> Yönerge 1: Okuma parçasında "Altun, depremin ilk anından itibaren" diye başlayan paragrafı, ana bilgilerini koruyarak madde madde yeniden yazar mısınız?

> Okuma parçası:
-----
Altun’un, Türkiye’nin yaşadığı deprem felaketi ve uluslararası dayanışma ve desteklere ilişkin kaleme aldığı makale Euronews’ın haber portalında yayınlandı.
Makalede, Türkiye’nin 6 Şubat’ta benzeri görülmemiş yıkıma neden olan bir doğal afet yaşadığını anımsatan Altun, Türkiye’nin güneyini sarsan iki büyük depremin, Avusturya’nın toplam yüzölçümünden daha büyük bir alanı ve 13 milyondan fazla insanı etkilediğini belirtti.
Cumhurbaşkanı Recep Tayyip Erdoğan’ın liderliğinde Türk hükümetinin elindeki tüm kaynakları afet bölgesi için seferber ettiğini vurgulayan Altun, ilk hasar tespitiyle birlikte daha önce görülmeyen büyük bir yıkım yaşandığının netleştiğini ifade etti.
“Tüm zamanların en büyük arama kurtarma operasyonu”
Altun, depremin ilk anından itibaren arama kurtarma ekipleri, askeri personel, güvenlik güçleri ve sağlık çalışanlarının deprem bölgesine hızlıca sevk edildiğini, devletin müdahalesini yönetmek üzere de Cumhurbaşkanı Erdoğan başta olmak üzere devletin en üst kademelerinin bölgeye gittiğini anlattı.
Etkilenen alanın büyüklüğü ve yerel acil yardım görevlilerinin de depremden etkilenmesi dolayısıyla hükümetin, uluslararası desteğe ihtiyaç duyulduğu sonucuna vararak ilk defa 4. seviye alarm verdiğine işaret eden Altun, şu ifadeleri kullandı:
“Sabahın erken saatlerinde yaşanan yıkıcı depremin haberi dünyaya yayılırken Türkiye, dünyadan daha önce görmediği kadar destek ve dayanışma gördü. Birçok uluslararası kuruluş ve yabancı devlet, destek tekliflerini ve taziye mesajlarını iletti. Bu büyük destek, Türk halkına moral veren en önemli unsur olmuştur. Depremleri takip eden iki haftalık dönemde 80’den fazla ülke deprem bölgesine 10 bin civarında arama kurtarma personeli gönderdi. Bu uluslararası koalisyon, sahada çalışan 200 bini aşkın acil durum personeliyle birlikte tüm zamanların en büyük kurtarma operasyonuna imza attı. Bu mert arama kurtarmacılar, 14 gün boyunca enkazda canlı ararken, kendi hayatlarını tehlikeye attı. Birbiri ardına yaşanan mucizelere bizler şahsen şahit olurken dünyanın dört bir yanındaki milyonlar yaşananları televizyondan takip etti.”
-----
> Yönerge 2: Aşağıdaki listede "Enable" kelimesini içeren satırların sayısını belirtin. Yalnızca sayıyı yazın.

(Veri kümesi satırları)
-----
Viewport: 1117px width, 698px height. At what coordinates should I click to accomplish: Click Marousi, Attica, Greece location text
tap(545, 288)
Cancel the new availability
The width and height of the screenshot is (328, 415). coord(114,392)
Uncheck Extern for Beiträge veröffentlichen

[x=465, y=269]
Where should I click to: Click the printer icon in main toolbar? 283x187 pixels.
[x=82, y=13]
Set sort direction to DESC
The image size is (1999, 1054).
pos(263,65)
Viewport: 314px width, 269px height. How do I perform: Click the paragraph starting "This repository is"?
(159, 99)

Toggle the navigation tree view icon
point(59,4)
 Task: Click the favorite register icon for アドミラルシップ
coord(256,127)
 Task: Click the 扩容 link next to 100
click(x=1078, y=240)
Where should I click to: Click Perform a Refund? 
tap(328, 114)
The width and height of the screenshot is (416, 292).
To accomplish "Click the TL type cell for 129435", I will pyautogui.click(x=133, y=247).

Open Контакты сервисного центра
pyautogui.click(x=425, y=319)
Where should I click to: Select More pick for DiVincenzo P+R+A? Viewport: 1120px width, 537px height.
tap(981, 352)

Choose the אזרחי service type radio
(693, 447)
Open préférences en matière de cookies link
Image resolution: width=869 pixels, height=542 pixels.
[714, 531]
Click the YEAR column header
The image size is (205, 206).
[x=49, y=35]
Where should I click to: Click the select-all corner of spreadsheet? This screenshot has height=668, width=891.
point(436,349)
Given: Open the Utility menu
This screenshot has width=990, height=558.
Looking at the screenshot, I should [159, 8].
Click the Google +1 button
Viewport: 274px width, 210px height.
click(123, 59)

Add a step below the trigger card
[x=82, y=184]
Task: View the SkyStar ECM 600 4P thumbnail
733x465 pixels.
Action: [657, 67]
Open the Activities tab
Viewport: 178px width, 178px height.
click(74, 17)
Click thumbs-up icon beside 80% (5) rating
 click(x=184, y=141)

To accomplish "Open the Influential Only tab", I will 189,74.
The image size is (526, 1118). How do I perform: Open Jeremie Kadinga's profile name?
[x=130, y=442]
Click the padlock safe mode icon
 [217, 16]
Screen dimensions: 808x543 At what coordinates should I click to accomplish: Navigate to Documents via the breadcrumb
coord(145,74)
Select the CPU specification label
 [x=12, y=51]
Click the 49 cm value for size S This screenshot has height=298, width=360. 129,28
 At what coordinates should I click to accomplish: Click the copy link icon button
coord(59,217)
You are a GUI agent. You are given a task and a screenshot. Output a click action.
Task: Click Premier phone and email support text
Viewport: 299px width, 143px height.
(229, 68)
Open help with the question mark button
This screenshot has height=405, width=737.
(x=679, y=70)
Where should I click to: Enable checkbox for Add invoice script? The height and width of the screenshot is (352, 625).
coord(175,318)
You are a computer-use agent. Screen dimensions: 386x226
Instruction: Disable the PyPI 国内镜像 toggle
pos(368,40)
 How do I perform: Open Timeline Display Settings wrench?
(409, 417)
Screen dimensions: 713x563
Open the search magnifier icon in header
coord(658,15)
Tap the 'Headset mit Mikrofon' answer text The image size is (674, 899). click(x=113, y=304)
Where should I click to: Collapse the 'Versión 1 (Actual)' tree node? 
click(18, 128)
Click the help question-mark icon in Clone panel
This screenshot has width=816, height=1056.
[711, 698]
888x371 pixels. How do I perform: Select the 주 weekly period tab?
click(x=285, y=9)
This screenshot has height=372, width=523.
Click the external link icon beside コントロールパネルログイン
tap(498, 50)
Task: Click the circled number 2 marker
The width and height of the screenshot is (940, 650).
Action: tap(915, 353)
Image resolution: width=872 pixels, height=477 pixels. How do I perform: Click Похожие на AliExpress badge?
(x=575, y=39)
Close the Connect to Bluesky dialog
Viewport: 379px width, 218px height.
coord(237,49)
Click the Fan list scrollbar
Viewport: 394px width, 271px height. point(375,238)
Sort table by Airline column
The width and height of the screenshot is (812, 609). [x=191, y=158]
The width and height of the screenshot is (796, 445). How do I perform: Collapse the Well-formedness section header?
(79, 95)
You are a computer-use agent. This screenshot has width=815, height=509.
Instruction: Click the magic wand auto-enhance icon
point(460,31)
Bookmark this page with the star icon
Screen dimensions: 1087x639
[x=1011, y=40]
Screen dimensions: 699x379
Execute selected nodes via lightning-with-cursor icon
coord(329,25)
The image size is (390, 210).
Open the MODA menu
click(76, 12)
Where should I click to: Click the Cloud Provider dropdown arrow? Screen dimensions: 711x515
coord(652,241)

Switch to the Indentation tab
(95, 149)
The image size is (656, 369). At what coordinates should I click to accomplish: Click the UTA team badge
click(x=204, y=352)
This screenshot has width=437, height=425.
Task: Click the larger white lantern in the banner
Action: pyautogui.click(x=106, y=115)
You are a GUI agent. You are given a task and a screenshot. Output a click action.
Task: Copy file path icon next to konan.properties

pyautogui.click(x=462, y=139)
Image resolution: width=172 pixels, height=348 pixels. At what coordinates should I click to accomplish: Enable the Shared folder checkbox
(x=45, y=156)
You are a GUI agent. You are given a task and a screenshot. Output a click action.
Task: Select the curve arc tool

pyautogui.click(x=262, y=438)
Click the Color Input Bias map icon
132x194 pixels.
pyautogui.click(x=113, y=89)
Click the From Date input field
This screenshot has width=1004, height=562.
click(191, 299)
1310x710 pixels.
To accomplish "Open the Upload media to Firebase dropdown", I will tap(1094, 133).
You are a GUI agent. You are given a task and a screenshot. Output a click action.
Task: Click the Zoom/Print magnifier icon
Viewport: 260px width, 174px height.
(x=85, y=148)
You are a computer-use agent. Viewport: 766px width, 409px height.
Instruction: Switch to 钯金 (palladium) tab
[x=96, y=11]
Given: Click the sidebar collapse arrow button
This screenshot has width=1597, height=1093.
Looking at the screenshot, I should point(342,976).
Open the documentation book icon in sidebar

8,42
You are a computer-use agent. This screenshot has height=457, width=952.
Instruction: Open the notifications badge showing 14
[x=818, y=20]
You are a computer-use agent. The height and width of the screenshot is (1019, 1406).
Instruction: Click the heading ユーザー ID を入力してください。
-----
> Yanıt 1:
- Altun'a göre depremin ilk anından itibaren arama kurtarma ekipleri, askeri personel, güvenlik güçleri ve sağlık çalışanları deprem bölgesine hızla sevk edildi.
- Devletin müdahalesini yönetmek için Cumhurbaşkanı Erdoğan başta olmak üzere devletin en üst kademeleri bölgeye gitti.

> Yanıt 2: 2